Entretien avec la Fédération d’art urbain

Claire Calogirou et Élodie Vaudry
Téléchargement (PDF)
Photographie de Gilbert Coqalane. Assemblée générale de la Fédération de l'art urbain à Paris, le 23 juin 2023

Comment, par qui et pourquoi est née l’idée de cette Fédération ?

L’idée de cette Fédération est née d’un différend juridique avec le ministère de la Culture.

Depuis 2015, le ministère a en effet souhaité encourager les pratiques de l’art urbain (comprenant notamment le graffiti, le néo-muralisme et le street art) à travers plusieurs projets. Il a notamment soutenu l’exposition À l’échelle de la ville !, présentée en avril 2018 au Palais Royal et portée par l’association Planète Émergences, sous le commissariat de Jean Faucheur. Plusieurs projets d’art urbain ayant reçu le soutien du ministère dans le cadre de l’appel à projets « street art » étaient ainsi présentés sur les vitrines du ministère de la Culture et au Palais-Royal. Parallèlement, deux interventions éphémères d’artistes urbains, Mégot et Module De Zeer, étaient installées dans la cour du Palais-Royal. L’artiste Module De Zeer avait notamment proposé des œuvres bichromes imprimées sur des grandes toiles, disposées sur la colonnade de la galerie des Proues. Bien qu’il s’agissait d’un hommage éphémère aux colonnes de Daniel Buren, ce dernier avait exigé fin mai 2018 le retrait immédiat de l’installation du Module De Zeer.

À la suite de cet événement fâcheux, des actrices et des acteurs de l’art urbain ont pris rendez-vous avec la Direction générale de la création artistique du ministère de la Culture (DGCA). De cette discussion en est sortie la volonté commune d’une meilleure connaissance du milieu de l’art urbain par deux actions concrètes : la réalisation d’une Étude nationale sur l’art urbain pour établir des actions prioritaires ainsi que la création d’une Fédération nationale.

L’Étude nationale a été rédigée par l’association le M.U.R. et rendue publique en 2019. Parallèlement, la Fédération a été créée en octobre 2018, sous une forme associative classique, portée par plusieurs membres fondateurs du secteur. Elle est présidée par Jean Faucheur depuis sa création et est devenue l’interlocutrice privilégiée du ministère de la Culture et de nombreuses collectivités territoriales et institutions publiques.

Quelles sont les missions de la Fédération ?

La Fédération de l’Art urbain a défini ses missions en se basant sur les conclusions de l’Étude nationale de l’art urbain. Elle a pour objet le soutien et la promotion de l’art urbain en France. Elle regroupe des adhérentes et adhérents du territoire métropolitain et des Outre-mer (artistes, professionnels, amateurs, associations, structures culturelles, collectivités territoriales, etc.) qu’elle représente à l’échelle nationale. Grâce à son Conseil d’Administration, son équipe salariée et ses adhérents bénévoles, elle souhaite encourager la reconnaissance artistique de l’art urbain et de ses pratiques, en lui offrant une meilleure visibilité et protection, tout en insistant sur sa singularité.

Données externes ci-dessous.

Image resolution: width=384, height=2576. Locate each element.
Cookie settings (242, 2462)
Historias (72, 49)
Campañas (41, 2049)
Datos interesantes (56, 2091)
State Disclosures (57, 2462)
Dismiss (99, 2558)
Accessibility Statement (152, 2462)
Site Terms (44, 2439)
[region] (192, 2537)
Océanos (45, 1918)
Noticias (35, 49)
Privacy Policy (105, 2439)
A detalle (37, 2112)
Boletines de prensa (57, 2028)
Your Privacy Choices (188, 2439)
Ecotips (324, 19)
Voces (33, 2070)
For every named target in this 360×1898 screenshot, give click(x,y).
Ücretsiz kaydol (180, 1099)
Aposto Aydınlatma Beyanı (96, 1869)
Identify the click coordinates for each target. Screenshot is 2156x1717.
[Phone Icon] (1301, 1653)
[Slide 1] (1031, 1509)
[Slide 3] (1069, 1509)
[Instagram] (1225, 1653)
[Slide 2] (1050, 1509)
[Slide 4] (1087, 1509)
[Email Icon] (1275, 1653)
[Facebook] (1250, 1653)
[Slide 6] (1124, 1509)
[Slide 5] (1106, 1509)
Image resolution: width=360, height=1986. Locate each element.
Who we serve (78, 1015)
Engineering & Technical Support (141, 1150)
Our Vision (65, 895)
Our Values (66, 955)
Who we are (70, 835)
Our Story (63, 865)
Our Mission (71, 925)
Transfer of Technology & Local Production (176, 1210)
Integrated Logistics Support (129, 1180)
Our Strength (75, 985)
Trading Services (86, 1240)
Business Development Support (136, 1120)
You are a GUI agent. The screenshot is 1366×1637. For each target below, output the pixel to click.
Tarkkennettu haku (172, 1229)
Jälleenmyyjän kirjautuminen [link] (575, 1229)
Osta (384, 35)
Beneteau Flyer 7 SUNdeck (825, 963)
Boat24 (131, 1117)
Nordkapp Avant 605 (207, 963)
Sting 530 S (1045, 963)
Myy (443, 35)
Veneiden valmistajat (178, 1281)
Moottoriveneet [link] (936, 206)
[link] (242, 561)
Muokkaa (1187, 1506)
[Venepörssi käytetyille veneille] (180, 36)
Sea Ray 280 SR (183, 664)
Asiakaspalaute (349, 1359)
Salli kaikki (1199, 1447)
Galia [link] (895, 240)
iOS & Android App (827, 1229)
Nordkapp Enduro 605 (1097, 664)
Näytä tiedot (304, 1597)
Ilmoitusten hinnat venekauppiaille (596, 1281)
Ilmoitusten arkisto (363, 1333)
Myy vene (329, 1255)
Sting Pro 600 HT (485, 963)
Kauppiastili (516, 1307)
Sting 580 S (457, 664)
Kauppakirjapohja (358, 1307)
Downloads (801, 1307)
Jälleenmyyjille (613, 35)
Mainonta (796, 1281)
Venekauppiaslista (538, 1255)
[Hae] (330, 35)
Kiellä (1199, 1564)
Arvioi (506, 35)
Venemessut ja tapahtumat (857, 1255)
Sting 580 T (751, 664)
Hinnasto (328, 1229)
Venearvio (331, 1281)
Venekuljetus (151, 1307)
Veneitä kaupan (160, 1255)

Les missions premières de la Fédération de l’Art urbain sont :

Pour répondre à ces enjeux, elle organise notamment des rencontres collectives aux quatre coins de la France autour de thématiques ciblées, des temps de travail et des formations pour connecter les acteurs et enrichir les réflexions communes. Elle est également pôle ressources à travers notamment son site Internet, afin d’encourager les bonnes pratiques pour porter un projet artistique et mieux protéger les artistes. Elle porte également un important projet d’archivage, Arcanes.

Quelles sont les actions de la Fédération qui permettent la reconnaissance de ces pratiques urbaines dans le milieu de la culture ?

La Fédération souhaite insister sur la pluralité des pratiques artistiques dans l’espace public, qui peuvent prendre des formes très diverses à travers des médiums très créatifs (peinture, sculpture, collages, textiles, rebut, etc.). Elle a la chance d’être à la croisée des discussions et endosse ainsi un rôle de médiateur de projets entre les artistes et les acteurs de l’art urbain, les commanditaires et les institutions culturelles.

Elle souhaite défendre une reconnaissance théorique de l’art urbain au sein de l’histoire de l’art, parfois encore ignorant de la richesse de ces pratiques depuis une soixantaine d’années.

Pour ce faire, elle prend la parole lors d’événements culturels et colloques, en collaboration avec des institutions publiques (centres d’art, musées, universités, centres d’archives, bibliothèques, centres de recherche comme le Centre allemand d’histoire de l’art notamment). À titre d’exemple en 2022, la Fédération a co-organisé une journée d’étude au musée des beaux-arts de Nancy, lors des Rencontres urbaines de la ville, autour du pochoir et du travail de la lettre dans le graffiti. Ces conférences permettent de revendiquer une expertise scientifique et d’approfondir ces sujets.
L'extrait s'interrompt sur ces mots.